
    Le 32° sentier se trouve entre deux séphiroth, entre Yessod et Malkouth. C’est donc un sentier qui est parcouru à la fin lors de la descente et au début lors de la montée. C’est le retour à l’Unité, à la dimension infinie et éternelle de l’univers.

    La franc-maçonnerie est, non une voie de croyance, mais une voie de connaissance. Ce qui compte, c’est le processus d’élévation de la conscience, et non l’adhésion à des dogmes. Elle n’a de sens que si elle est mise en œuvre dans la vie quotidienne. Les trois premiers grades, qui donnent la plénitude de l’état maçonnique, donnent à l’initié une vision du monde qui repose sur l’humanisme et la spiritualité. Ensuite, les 30 degrés du REAA conduisent à connaître l’Amour, Universel, pour le mettre en œuvre dans sa vie personnelle et la vie sociale. L’Amour est la dimension éternelle et infinie de l’univers : car ce qui a été perdu, et qu’il convient de retrouver, c’est cet Amour. Le symbole de cet Amour est la Vie, et plus encore la Lumière. Le principal obstacle nous est indiqué dès le début : c’est l’hypertrophie du Moi, de l’Ego. C’est un cheminement que l’on doit parcourir soi-même pour soi-même, sans compter sur autrui, gourous de toutes sorte. Nos propres efforts nous mènent de Malkouth à Kéther. Puis il y a intervention de « Ein Sof », selon l’adage : « Le Maître vient lorsque le disciple est prêt ». Les qualités dont il faut faire preuve : humilité, simplicité, patience et persévérance.

= CONSIGNES DE L'EXERCICE =
(A) D'après l'extrait sur la franc-maçonnerie, entre quelles séphiroth se situe le 32e sentier ?
(B) Rédigez la suite de l'extrait sur la franc-maçonnerie, en partant de sa dernière phrase.
Les items proviennent d'une source distincte de l'extrait sur la franc-maçonnerie.

= EXTRAIT DE DONNÉES =
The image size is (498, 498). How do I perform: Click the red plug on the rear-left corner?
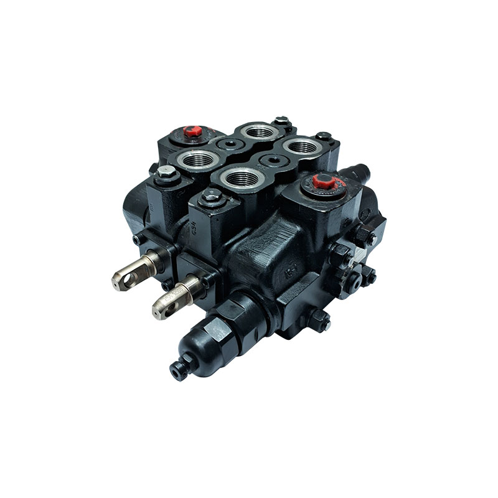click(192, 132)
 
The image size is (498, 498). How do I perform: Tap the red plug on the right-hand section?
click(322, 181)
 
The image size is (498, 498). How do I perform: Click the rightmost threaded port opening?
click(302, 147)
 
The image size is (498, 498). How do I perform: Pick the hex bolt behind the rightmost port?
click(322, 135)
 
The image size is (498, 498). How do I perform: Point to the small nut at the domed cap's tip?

--

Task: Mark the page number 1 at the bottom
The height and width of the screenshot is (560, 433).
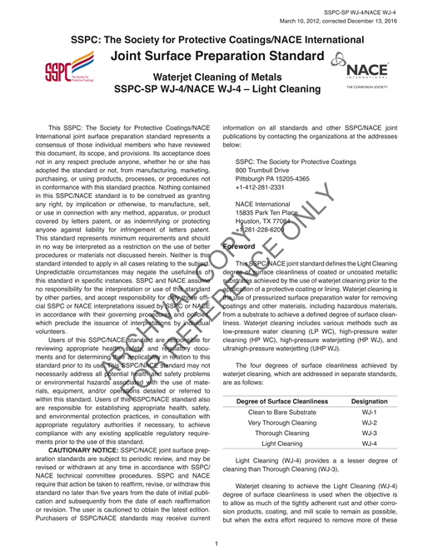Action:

= RÉPONSES DANS L'ORDRE =
(A) Entre Yessod et Malkouth.

(B)
    Nous parcourons constamment de haut en bas (naissances) et de bas en haut (réintégrations) l’Arbre de Vie. Dans le premier cas, il s’agit de « jours » (les six puis sept jours de la Genèse), dans l’autre sens il s’agit de ciels (les dix cieux du livre d’Enoch). Ce cheminement se fait en spirale, avec des retours en arrière, et il est rythmé de morts et de renaissances (initiations). A un moment, nous parvenons à la onzième porte, celle qui est entrevue, notamment au treizième grade, celui de Royal Arch, au REAA. C’est la porte qui donne accès à l’infini et l’éternité, l’Ein Sof. Cette porte ne s’ouvre que par la grâce de notre Maître intérieur, le Soi, ou la Conscience Universelle. Comme le dit l’adage, « le Maître apparaît quand le disciple est prêt ». Les indices du « libéré vivant » qui est parvenu effectivement à ce terme, sont : le silence, la béatitude et la paix profonde.

     

    Seconde partie : …Mais cela implique des francs-maçons mûrs qui pratiquent effectivement les valeurs de la franc-maçonnerie.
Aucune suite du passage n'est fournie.